• PROBLEM TO SOLVE:
Which lines of the records below contain the word "field"? Report each of them in full.

= Beginning of Section =

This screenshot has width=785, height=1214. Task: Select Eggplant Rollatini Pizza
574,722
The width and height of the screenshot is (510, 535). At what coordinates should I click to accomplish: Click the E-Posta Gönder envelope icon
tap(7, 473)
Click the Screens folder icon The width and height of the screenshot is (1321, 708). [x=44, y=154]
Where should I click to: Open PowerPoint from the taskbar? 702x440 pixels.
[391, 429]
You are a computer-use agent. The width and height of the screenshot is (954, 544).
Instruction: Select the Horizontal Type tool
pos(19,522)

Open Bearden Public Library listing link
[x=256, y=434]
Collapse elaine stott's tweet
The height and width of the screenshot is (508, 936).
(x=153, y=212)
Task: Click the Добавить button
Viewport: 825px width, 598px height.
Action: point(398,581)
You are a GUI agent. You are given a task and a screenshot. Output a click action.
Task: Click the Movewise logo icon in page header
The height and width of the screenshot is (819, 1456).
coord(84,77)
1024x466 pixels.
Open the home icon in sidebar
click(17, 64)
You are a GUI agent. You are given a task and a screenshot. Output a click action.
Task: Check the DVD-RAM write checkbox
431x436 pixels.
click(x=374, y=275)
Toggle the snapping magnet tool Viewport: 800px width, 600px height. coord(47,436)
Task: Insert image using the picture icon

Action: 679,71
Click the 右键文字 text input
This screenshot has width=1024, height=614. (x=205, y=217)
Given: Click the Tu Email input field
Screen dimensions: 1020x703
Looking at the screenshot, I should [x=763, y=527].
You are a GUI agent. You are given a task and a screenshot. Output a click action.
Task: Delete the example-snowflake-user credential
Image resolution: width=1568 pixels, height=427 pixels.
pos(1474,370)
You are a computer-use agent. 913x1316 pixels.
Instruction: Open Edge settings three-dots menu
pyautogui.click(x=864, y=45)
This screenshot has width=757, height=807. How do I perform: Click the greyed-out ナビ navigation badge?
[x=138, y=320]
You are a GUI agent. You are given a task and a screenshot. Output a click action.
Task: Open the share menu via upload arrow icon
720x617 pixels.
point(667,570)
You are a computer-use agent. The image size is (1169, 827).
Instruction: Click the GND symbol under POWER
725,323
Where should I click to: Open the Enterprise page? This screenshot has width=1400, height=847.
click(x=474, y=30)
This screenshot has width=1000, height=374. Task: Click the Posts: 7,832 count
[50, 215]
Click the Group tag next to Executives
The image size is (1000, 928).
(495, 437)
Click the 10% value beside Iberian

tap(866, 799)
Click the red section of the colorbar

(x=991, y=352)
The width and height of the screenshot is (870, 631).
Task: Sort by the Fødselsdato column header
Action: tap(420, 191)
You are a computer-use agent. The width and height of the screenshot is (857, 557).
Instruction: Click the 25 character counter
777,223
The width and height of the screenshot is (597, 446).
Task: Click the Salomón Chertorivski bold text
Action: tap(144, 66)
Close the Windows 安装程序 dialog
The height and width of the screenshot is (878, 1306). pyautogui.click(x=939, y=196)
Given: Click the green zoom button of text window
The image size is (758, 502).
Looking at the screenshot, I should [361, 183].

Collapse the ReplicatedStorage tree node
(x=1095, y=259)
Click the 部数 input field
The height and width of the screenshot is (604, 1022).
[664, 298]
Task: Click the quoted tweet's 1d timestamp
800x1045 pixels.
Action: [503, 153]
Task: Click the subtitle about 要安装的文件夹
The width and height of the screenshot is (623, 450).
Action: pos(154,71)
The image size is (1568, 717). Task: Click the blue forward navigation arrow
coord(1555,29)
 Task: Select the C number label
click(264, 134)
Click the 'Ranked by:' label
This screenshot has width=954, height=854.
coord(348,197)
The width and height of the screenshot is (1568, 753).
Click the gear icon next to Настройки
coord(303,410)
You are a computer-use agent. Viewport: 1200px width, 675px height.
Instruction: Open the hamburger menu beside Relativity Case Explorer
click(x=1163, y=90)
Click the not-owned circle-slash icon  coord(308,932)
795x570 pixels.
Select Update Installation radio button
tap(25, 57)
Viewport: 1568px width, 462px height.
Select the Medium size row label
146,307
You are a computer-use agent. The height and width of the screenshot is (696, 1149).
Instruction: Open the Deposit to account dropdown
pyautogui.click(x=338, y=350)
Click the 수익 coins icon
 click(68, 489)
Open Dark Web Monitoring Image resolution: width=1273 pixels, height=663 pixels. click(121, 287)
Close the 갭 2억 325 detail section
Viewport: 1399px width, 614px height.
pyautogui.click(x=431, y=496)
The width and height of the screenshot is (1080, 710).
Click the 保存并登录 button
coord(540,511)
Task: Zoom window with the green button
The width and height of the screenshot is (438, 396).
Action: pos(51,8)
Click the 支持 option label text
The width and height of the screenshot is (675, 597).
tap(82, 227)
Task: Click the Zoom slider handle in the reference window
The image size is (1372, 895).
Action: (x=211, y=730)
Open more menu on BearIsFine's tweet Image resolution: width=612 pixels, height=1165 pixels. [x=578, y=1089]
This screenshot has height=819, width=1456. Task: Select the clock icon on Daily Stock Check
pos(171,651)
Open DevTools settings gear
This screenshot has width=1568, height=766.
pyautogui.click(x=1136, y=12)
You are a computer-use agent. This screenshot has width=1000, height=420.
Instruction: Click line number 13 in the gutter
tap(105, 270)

= End of Section =

• OUTPUT OF THE TASK:
Given: Click the Tu Email input field
Click the 部数 input field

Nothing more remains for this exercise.